More patients in the rituximab arm had a better ECOG performance status, although the difference was not significant. Thirteen percent were assessed as being grade 2 or higher in the rituximab arm, compared with 18% in the no-rituximab arm (P=0.06).

“The proportion of high-risk patients was comparable in both arms,” Dr Maury said, “representing around two-thirds of the study population.”

In the rituximab arm, 70% were considered high-risk, compared with 64% in the no-rituximab arm (P=0.46).

“However, despite this,” he said, “a significantly higher proportion of patients received allo transplant at first remission in the rituximab arm, 34% versus 20%. And since this was not explained by a different proportion of high-risk patients, this was probably due to differences in donor availability.”

Dr Maury noted that compliance to treatment was “quite good.”

Efficacy

The median follow-up was 30 months, and the primary endpoint was EFS.

The EFS rate for rituximab-treated patients at 2 years was 65%, compared with 52% for the non-rituximab patients (hazard ratio=0.66, P=0.038).

EFS was also significantly better with rituximab when patients were censored at allogeneic transplant, with a hazard ratio of 0.59 and a significance of 0.021.

However, there were no significant differences in early complete response rates, minimal residual disease (MRD) after induction, and MRD after consolidation.

“[O]nly 40% of patients could be centrally analyzed [for MRD],” Dr Maury explained, “which may be the reason why we could not detect any impact of rituximab on MRD.”

The cumulative incidence of relapse at 2 years was 18% in the rituximab arm and 32% in the no-rituximab arm (hazard ratio=0.52, P=0.017).
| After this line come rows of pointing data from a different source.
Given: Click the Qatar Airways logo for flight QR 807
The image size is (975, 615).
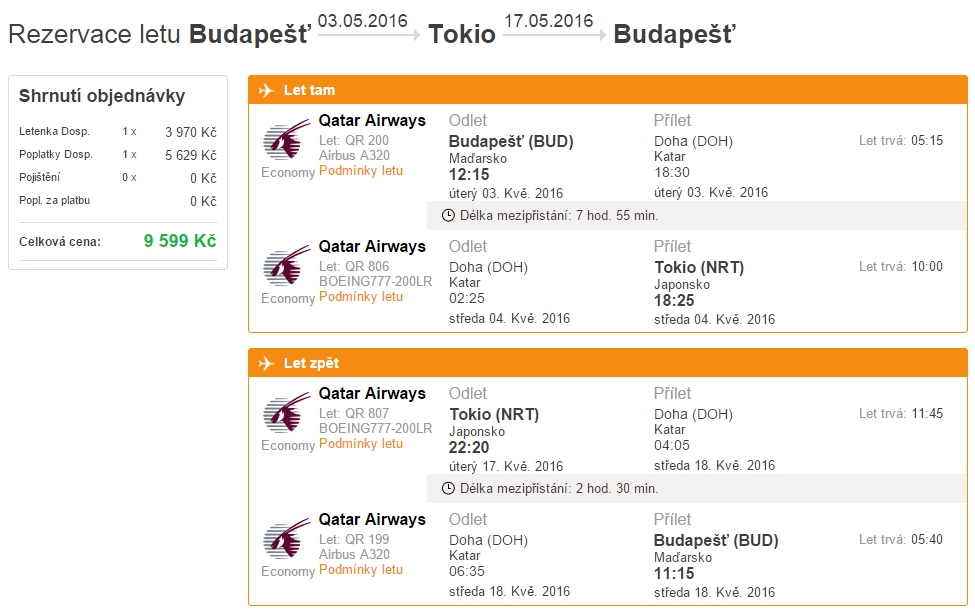Looking at the screenshot, I should tap(286, 413).
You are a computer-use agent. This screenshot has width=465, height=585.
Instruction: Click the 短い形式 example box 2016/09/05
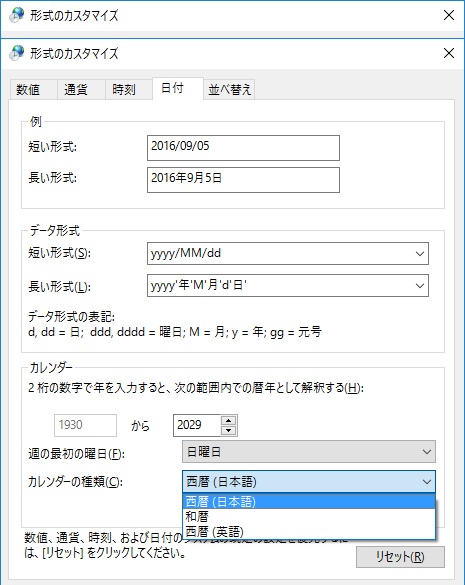click(243, 148)
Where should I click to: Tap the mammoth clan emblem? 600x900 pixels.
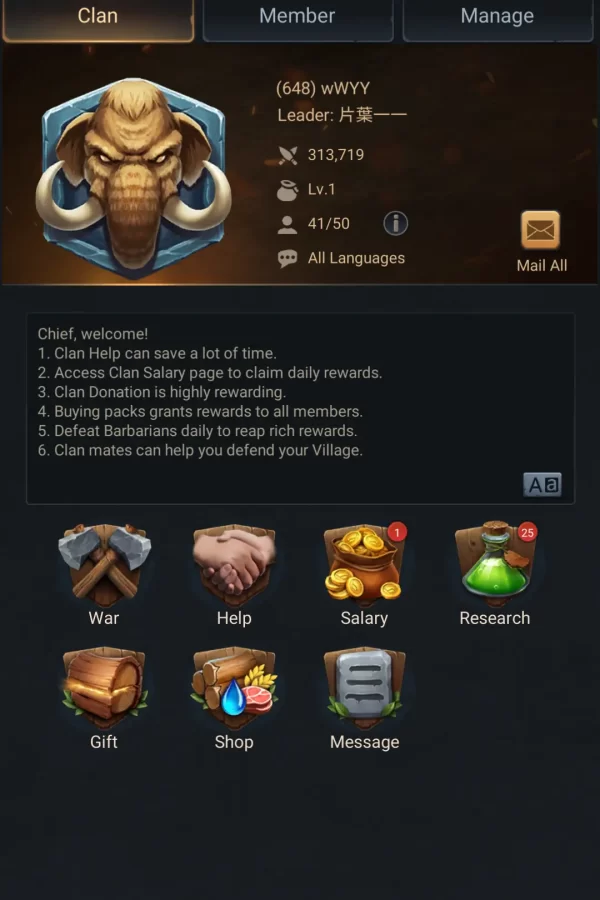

And after censoring for stem cell transplant in first complete remission, the hazard ratio was 0.49 in favor of rituximab (P=0.018).

Overall survival (OS) was not significantly different between the arms. Rituximab-treated patients had an OS rate of 71%, compared with 64% in the no-rituximab arm (P=0.095).

“However, this difference became significant when censoring patients at time of allo-transplant,” Dr Maury said.

There was a 12% cumulative incidence of death in first complete remission at 2 years in each arm.

Investigators performed multivariate analysis and found that treatment with rituximab (P=0.020), age (P=0.022), white blood cell count of 30 x 10⁹/L or higher (P=0.005), and CNS involvement all significantly impacted EFS.

When they introduced stem cell transplant in first remission as a covariable, the same factors remained significant. Allogeneic stem cell transplant in first remission did not make a significant difference on EFS (P=0.62).

Safety

One hundred twenty-four patients reported 246 severe adverse events, the most frequent of which was infection—71 in the rituximab arm and 55 in the no-rituximab arm, a difference that was not significant (P=0.16).

Severe allergic events were significantly different between the arms, with 2 severe allergic events reported in the rituximab arm and 14 in the no-rituximab arm (P=0.002). Of these 16 events, all but one were due to asparaginase.

“We believe that this may reflect the protective effect of rituximab that might inhibit B-cell protection of antibodies against asparaginase,” Dr Maury said, although the investigators did not actually measure the antibodies.

Severe lab abnormalities, neurologic and pulmonary events, coagulopathy, cardiologic and gastrointestinal events were not significantly different between the arms.

Dr Maury emphasized that the addition of rituximab to standard intensive chemotherapy is well tolerated, significantly improves EFS, and prolongs OS in patients not receiving allogeneic transplant in first remission.

While the optimal dose schedule of rituximab still remains to be determined, the GRAALL investigators believe that “the addition of rituximab should be the new standard of care for these patients,” Dr Maury declared.